Pakistan Karachi bomb blast kills dozens
At least 45 people have been killed by a bomb explosion in the Pakistani city of Karachi, police say.
The blast in the mainly Shia Muslim area of Abbas Town destroyed several buildings and set others on fire. Some reports spoke of a second explosion.
No group has yet said it planted the bomb, which went off near a mosque as worshippers left evening prayers.
Pakistan's Shia minority are the target of frequent sectarian attacks from Sunni militant groups.
Shia Muslims make up about 20% of Pakistan's population of 180 million, and while sectarian violence targeting them is by no means a new phenomenon it is on the rise.
Human Rights Watch says that last year more than 400 Shias were killed in such attacks across the country.
Just in the first two months of this year, nearly 200 Shias - members of the Hazara community - have been killed in the south-western city of Quetta.
Karachi, where this latest anti-Shia bombing has taken place, is notorious for violence of various kinds.
But it is clear that the ability of the authorities to protect Shias is now being tested even more severely - and this as new elections are around the corner.
Political and religious leaders were quick to condemn the Karachi attack and promise help to the victims.
The explosion sent a huge column of smoke into the sky above Karachi and caused a power cut in part of the city.
Police are investigating whether it was a suicide attack.
Rescuers have been struggling to reach people trapped under the rubble.
Residents have been using car headlights to help the search for survivors, local media reports said.
Around 150 people were wounded by the explosion, officials said.
"I was watching television when I heard an explosion and my flat was badly shaken," Karachi resident Mariam Bibi told Reuters news agency.
"I saw people burning to death and crying with pain. I saw children lying in pools of their own blood and women running around shouting for their children and loved ones." she added.
Rescue work was delayed as some residents fired guns into the air in anger at the carnage, reports say.Sectarian divide
Pakistan's main political and religious leaders rushed to condemn the attack - the latest to target the Shia minority.
Nearly 200 people were killed in two separate bombings targeting the Shia community in the south-western city of Quetta in January and February.
Some relatives of the victims there initially refused to bury their dead in protest at what they said was the failure of the authorities to protect their community from attack.
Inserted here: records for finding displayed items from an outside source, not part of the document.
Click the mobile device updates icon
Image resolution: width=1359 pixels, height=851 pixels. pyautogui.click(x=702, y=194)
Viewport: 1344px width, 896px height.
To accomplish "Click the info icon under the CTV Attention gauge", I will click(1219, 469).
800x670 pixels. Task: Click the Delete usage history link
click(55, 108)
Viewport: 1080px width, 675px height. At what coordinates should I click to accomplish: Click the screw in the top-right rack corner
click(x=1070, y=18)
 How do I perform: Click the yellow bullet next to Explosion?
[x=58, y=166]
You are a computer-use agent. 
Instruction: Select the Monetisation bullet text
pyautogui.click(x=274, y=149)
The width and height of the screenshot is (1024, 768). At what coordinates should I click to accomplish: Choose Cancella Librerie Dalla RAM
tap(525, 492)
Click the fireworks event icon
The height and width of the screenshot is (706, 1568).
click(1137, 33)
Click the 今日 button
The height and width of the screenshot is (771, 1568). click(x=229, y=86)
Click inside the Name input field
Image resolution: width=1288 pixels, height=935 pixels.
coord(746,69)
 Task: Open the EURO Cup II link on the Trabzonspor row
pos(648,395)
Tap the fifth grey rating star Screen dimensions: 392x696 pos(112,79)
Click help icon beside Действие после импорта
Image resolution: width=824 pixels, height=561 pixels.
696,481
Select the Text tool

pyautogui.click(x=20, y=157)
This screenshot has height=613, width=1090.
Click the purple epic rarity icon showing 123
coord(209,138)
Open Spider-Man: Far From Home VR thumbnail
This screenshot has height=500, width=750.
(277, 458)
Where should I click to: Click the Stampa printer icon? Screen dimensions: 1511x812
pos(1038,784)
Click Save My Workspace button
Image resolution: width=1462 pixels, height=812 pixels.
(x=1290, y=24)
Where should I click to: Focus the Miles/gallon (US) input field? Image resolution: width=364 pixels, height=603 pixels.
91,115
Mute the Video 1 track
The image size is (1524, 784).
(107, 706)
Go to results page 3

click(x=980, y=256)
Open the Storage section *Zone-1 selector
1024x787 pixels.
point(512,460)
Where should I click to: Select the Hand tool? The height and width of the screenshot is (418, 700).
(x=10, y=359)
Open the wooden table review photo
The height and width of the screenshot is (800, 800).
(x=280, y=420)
No group has yet admitted to carrying out the Karachi bombing, but correspondents say suspicion is likely to fall on Sunni militant groups.
Sunni and Shia Muslims
- Muslims are split into two main branches, the Sunnis and Shias
- The split originates in a dispute soon after the death of the Prophet Muhammad over who should lead the Muslim community
- There are also differences in doctrine, ritual, law, theology and religious organisation
- The great majority of Muslims are Sunnis
- Pakistan - where Shias are a minority - has a history of sectarian bloodshed dating back to the 1980s
Groups such as Lashkar-e-Jhangvi regard Shia Muslims as heretics and have stepped up attacks in recent years.
They are thought to have set several training camps for militants and police seizures have shown they have access to large quantities of weapons and explosives, the BBC's M Ilyas Khan in Islamabad says.
Some activists called 2012 the worst year in living memory for attacks on Pakistan's Shia community.
But already this year bombings in the south-western of Quetta alone have killed nearly 200 people.
Last month Pakistan's Supreme Court called on the authorities to devise a strategy to protect Shia Muslims more effectively, given the increase in attacks.
Karachi - Pakistan's biggest city and commercial capital - has a long history of violence.
As well as a sectarian divide between Sunni and Shia, that city has also seen conflict between different ethnic communities - Pashtuns from north-west Pakistan, Mohajirs (immigrants from India following the Partition) and Sindhis.